Although a few studies have found a small V1 response to SCs (Lee & Nguyen, 2001; Ramsden, Hung, & Roe, 2001; Redies, Crook, & Creutzfeldt, 1986; Sheth, Sharma, Rao, & Sur, 1996), it is more usually found that a robust response to both subjective and texture orientation contrast contours is first seen in V2 (Baumann et al., 1997; Leventhal et al., 1998; Sheth et al., 1996; von der Heydt & Peterhans, 1989; von der Heydt et al., 1984). LCs should therefore have a greater adaptive effect than OC and SC on luminance test contours, according to the explanation put forward by Paradiso et al. (1989). However, our results suggest that all three contours are equally effective at activating V1/V2 during prolonged viewing. A plausible explanation for this is that OC and SC activate orientation-selective neurons in V1 by feedback from V2 or higher cortical areas and thereby indirectly produce adaptation in V1. This line of reasoning and a possible explanation for the difference between the results of this study and those of Paradiso et al. (1989) is discussed more fully later. 
The TAE “tuning curve”
Both SC and OC texture contours displayed typical “S”-shaped tuning curves (cf. van der Zwan & Wenderoth, 1995), with a “repulsive” peak centered at ∼15 deg and an “attractive” peak centered at ∼70 deg.
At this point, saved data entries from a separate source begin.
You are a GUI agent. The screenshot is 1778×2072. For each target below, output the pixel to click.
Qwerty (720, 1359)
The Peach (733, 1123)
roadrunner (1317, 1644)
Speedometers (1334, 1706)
Investigation of TAEs and TIs caused by stimuli with multiple axes of symmetry has suggested that the attractive effect, often attributed to “global” properties of the stimulus rather than local orientation signals, may be due to adaptation to the orthogonal axis of symmetry in line or grating stimuli (Johnstone & Wenderoth, 1989; Smith, Wenderoth, & van der Zwan, 2001; Wenderoth & Johnstone, 1987; Wenderoth, Johnstone, & van der Zwan, 1989; Wenderoth, van der Zwan, & Johnstone, 1989). 
We propose that the “attractive” effect for our stimuli can be explained by adaptation to the first-order cue of texture orientation, and that it is unnecessary to hypothesize adaptation to an axis of symmetry orthogonal to the second-order contours (OC and SC). Rather than the test contour being attracted in the direction of the adapting contour, at large adapting contour angles, it appears to have been repulsed by the texture orientation. Hence, both portions of the curves shown in Figures 5 and 6 can be attributed to repulsive effects. However, we cannot rule out the possibility that there was a small adaptive effect of the contour axis of symmetry that was not observed due to the strong adaptation effect of the texture. Indeed, van der Zwan and Wenderoth (1995) observed an attractive effect peaking at 75 deg for their SCs, which consisted of offset concentric circles, and hence contained no global first-order orientation signal at all. 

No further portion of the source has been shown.